Monday, Aug. 23, 1943
Entertainers
Errol Flynn, a yacht, and a girl again made news. Nora Eddington, 19, recently an aircraft worker, was cruising with him off Acapulco, Mexico. Word got around that they were married. Actor Errol denied it; so did Nora. Her mother, who works in a Los Angeles bakery, told reporters that Nora had said "she didn't know whether she loved him for himself, or whether she just was in love with his glamor. So I kissed her good-by and I haven't heard from her since."
Jimmy Dorsey's blonde young wife protested that her ex-landlady, ex-wife of pasty-faced Comedian Al St. John of the early silents, had libeled the Dorseys' three dogs. The landlady's suit charged the dogs with doing $4,070 damage to rugs, furniture, draperies.
Bob Hope & Co. turned up in Algiers, headed into a tour of forward areas.
Elisabeth Bergner, playing in The Two Mrs. Carrolls (TIME, Aug. 16), looked forward with relish to her next play, John Webster's early 17th Century The Duchess of Malfi. "It is an incestuous play," she explained. "A woman almost gives birth to a baby on the stage, a woman almost rapes a man on the stage.
All in the most beautiful language." Thomas Franklyn ("Tommy") Manville Jr., 49, announced that his next (seventh) wife would be Macie Marie Ainsworth Ettinger ("Sunny") Moran, 19-year-old, twice-married ex-showgirl.
Five days later Sunny decided No, temporarily--"until I am sure it will last."
Warriors
Lieut. Henry Ford II, 25, was released from active service with the Navy to "take up important duties" at Ford Motor Co., following the death of his father, its president, Edsel Ford.
Captain Clark Gable, on his third operational flight, stood for seven hours in the Ain't It Gruesome to take training pictures while the Fortress led a raid on Gelsenkirchen (see p. 26).
Major Raymond Massey ("Abe Lincoln"), World War I veteran who has been in the Canadian Army eight months, was retired to the Reserves because of ill health.
Jere Knight, widow of Major Eric Knight (This Above All), was made a 2nd lieutenant in the WACs at Fort Des Moines.
Jan Valtin, 1941's best-selling tattletale (Out of the Night), German-born ex-agent for both the Ogpu and Gestapo, undesirable-alien parolee, passed his draft physical and was ordered to arms.
Veterans
Bertrand Russell, philosophical hot potato of U.S. campuses (TIME, Feb. 1, et seq.), let it be known that he could not support his family in the U.S., would therefore return to England. As a jobhunter he had been turned down, he said, by Harvard, Columbia, N.Y.U. and the Universities of Chicago and California.
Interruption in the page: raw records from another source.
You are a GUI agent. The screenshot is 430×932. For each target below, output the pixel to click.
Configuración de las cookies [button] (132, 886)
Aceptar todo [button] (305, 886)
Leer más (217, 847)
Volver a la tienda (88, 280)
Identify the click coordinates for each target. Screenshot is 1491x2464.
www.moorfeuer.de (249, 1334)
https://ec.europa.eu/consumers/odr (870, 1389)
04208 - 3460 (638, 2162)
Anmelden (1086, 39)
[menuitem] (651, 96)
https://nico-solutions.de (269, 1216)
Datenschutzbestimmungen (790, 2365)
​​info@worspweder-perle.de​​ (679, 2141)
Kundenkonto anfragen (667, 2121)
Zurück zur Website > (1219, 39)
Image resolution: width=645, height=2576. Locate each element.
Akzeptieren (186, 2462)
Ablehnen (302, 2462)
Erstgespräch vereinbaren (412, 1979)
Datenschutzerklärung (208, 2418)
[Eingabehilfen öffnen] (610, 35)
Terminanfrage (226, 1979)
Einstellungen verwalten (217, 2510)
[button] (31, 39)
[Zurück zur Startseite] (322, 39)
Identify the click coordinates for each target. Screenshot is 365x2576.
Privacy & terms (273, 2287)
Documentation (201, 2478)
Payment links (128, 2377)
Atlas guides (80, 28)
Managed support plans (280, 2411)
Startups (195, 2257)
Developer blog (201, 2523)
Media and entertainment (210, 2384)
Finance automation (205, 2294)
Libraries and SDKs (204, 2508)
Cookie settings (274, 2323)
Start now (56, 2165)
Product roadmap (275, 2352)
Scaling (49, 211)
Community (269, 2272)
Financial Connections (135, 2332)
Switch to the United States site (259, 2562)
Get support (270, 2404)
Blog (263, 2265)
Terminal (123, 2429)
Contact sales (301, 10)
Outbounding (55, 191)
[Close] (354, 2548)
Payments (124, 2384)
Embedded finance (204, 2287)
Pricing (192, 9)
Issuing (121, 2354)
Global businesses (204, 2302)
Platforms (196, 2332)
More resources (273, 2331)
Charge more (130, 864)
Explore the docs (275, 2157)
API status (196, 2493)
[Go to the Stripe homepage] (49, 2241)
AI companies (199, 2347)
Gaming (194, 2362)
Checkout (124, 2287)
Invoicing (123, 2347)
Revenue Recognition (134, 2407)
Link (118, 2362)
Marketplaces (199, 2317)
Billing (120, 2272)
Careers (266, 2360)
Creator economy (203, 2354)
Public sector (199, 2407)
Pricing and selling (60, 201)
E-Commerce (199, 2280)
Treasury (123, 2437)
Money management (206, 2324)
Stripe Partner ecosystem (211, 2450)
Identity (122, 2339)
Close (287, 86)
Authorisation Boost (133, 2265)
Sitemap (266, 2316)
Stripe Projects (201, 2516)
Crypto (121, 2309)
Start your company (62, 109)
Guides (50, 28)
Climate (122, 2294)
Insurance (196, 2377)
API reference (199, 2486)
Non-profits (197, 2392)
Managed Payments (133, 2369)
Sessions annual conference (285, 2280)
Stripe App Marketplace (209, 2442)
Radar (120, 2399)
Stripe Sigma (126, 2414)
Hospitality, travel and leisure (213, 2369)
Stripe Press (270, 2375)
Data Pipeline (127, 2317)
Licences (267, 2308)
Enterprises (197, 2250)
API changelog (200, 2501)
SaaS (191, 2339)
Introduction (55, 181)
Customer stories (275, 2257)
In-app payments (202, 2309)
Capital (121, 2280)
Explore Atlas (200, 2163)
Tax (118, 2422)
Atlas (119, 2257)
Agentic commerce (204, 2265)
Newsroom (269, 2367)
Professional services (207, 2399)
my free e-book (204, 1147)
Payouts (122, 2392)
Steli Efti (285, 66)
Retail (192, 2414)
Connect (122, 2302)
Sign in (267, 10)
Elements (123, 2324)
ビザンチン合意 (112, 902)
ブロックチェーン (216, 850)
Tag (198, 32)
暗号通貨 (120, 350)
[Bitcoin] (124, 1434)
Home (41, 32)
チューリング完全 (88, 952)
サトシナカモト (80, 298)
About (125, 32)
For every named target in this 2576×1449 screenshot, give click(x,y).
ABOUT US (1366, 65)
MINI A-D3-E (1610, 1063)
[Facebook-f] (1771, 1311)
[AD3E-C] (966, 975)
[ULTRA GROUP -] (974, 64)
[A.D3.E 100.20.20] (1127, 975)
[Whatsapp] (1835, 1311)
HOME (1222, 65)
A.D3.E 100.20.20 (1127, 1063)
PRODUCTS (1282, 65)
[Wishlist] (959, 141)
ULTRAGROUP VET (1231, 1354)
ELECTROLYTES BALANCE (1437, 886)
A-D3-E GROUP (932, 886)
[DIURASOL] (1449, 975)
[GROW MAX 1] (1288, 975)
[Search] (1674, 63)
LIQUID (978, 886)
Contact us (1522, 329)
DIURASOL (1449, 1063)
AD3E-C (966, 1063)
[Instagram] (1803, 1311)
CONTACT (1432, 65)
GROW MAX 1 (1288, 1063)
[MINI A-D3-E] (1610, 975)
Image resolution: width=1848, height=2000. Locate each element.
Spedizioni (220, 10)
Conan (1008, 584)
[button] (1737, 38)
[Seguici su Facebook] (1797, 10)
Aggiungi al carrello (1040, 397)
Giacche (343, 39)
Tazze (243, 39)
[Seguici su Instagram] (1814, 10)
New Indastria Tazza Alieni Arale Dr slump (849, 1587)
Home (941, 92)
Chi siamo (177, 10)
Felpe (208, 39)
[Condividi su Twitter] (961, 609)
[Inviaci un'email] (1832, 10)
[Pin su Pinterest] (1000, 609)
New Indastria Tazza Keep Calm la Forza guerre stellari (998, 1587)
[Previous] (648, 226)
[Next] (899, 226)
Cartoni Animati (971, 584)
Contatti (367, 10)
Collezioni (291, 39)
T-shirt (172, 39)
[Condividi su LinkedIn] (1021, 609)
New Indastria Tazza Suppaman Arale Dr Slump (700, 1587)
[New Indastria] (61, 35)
In court to fight a postponement of his $24,000 salary suit against ex-employer Dr. Albert C. Barnes, the Nose Drop King (Argyrol), he listened to Dr. Barnes reciting a list of Greek philosophers, announced to reporters that "he didn't pronounce one of them correctly." Cried Dr. Barnes to the press: "I'll tell you what's wrong with that guy--no I won't either. You might print it!"
Winston Churchill, on a side trip to Niagara Falls before going to Hyde Park (see p. 77), brightened the lives of two baggage smashers, a cafe proprietor, an eleven-year-old girl, a number of wait resses. To one of the baggage smashers he tossed a cigar, to another his cigar case; the cafe proprietor got a promise of a book, the little girl caught a cigar band, and the waitress pounced on the napkin he tossed aside.
Bernarr Macfadden, perennial plumper for the body beautiful, reached 75, stood on his head, plumped for easier divorces and new marriages. "Either that," he declared, "or we'll be wiped out as a nation." He and his second wife are separated. "I might or might not remarry," said he.
Burns Mantle, pudgy, precise, placid dean of Manhattan drama critics, last week for the first time went home from the theater without stopping off at the Daily News to write about the show. "The glory of dying in harness appealed to me," said he of his retirement, "until the harness began to chafe." He was 69. He had become a critic by accident. As a 24-year-old typesetter on the Denver Times he had been unable to decipher the hasty, last-minute scrawl of the paper's drama man, so he wrote a review of his own. He kept right on doing it, presently moved to Chicago's old Inter Ocean, then the Tribune, then the New York Evening Mail, finally to the News in 1922. By then he had started compiling his prestigious annual Best Plays of 19. . . . There will be more of them; so he will continue going to shows. The man who will hurry to the News office and write about them is urbane John Chapman, 43, ex-Broadway and Hollywood columnist, longtime Mantle assistant. To Chapman his retired boss wrote last week: "Broadway is your oyster. Open it. Season it with a dash of salt and a lot of pep--but go easy with the tabasco."